Applications for personal computers and small devices are rapidly evolving to meet the market demand for alternatives to keyboard-, keypad-, and stylus-based interaction. Alternative modes of interaction include voice and digital pen, and may be used either separately or combined with other modes. A cell phone user, for example, might get flight information by speaking into the phone's receiver, saying "Show me all flights from Boston to New York on December 23." In response, the application would show a list of flights on the cell phone screen, and the user could then pick one of the flights either by speaking or using the stylus.
The W3C Multimodal Interaction (MMI) Working Group has been at work since 2002 on a standard framework for developing such applications.
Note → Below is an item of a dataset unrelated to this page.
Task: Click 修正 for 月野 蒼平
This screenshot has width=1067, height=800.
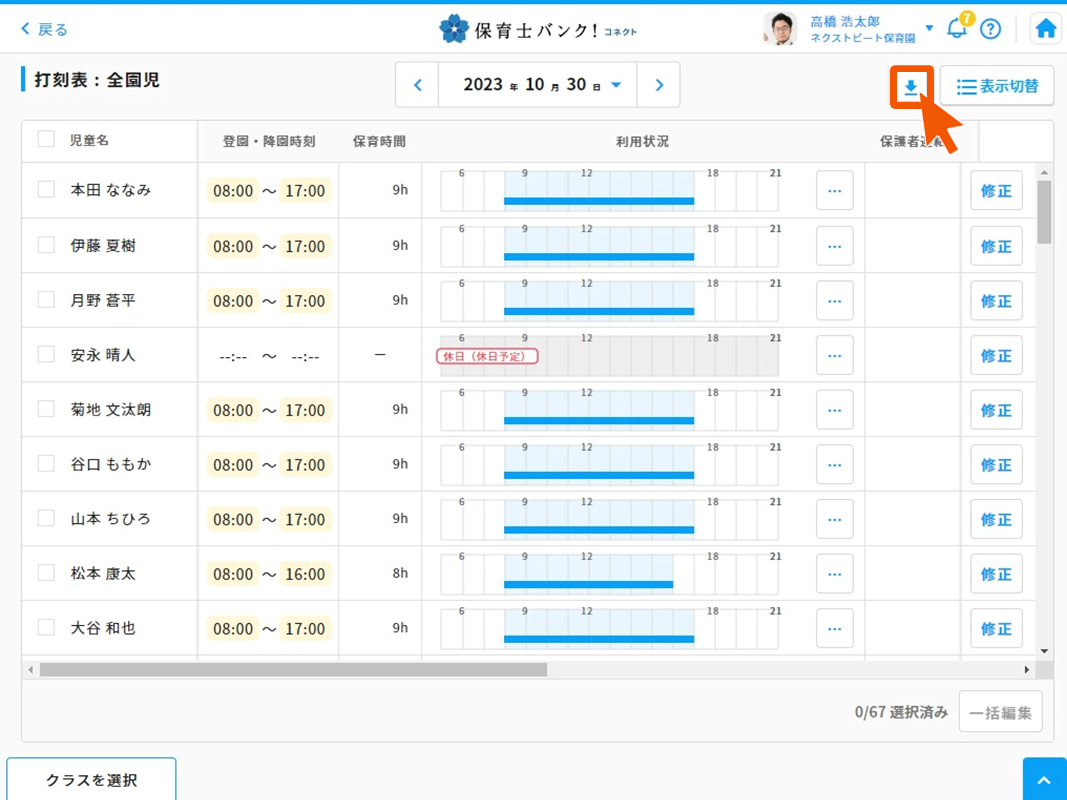Action: tap(995, 300)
Recently, the group published a new version of its Multimodal Architecture and Interfaces working draft. While this document is only a working draft, it is on track to becoming a W3C recommendation, and the MMI Working Group has made a lot of progress toward this goal.
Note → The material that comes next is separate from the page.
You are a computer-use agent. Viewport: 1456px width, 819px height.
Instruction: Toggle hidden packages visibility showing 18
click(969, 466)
This first article in a three-part series provides an overview of the MMI Working Group's Multimodal Architecture in its current form. I discuss both interesting features of the architecture and some of the challenges it poses to Web developers. In Part 2, the most speculative of the three articles, I discuss a number of XML markup languages (both W3C recommendations and early working drafts) in terms of how they might be used as markup interfaces to a Multimodal Architecture implementation. In Part 3 I describe a Web service implementation of the Multimodal Architecture and explain how the implementation would overcome most of the challenges previously described.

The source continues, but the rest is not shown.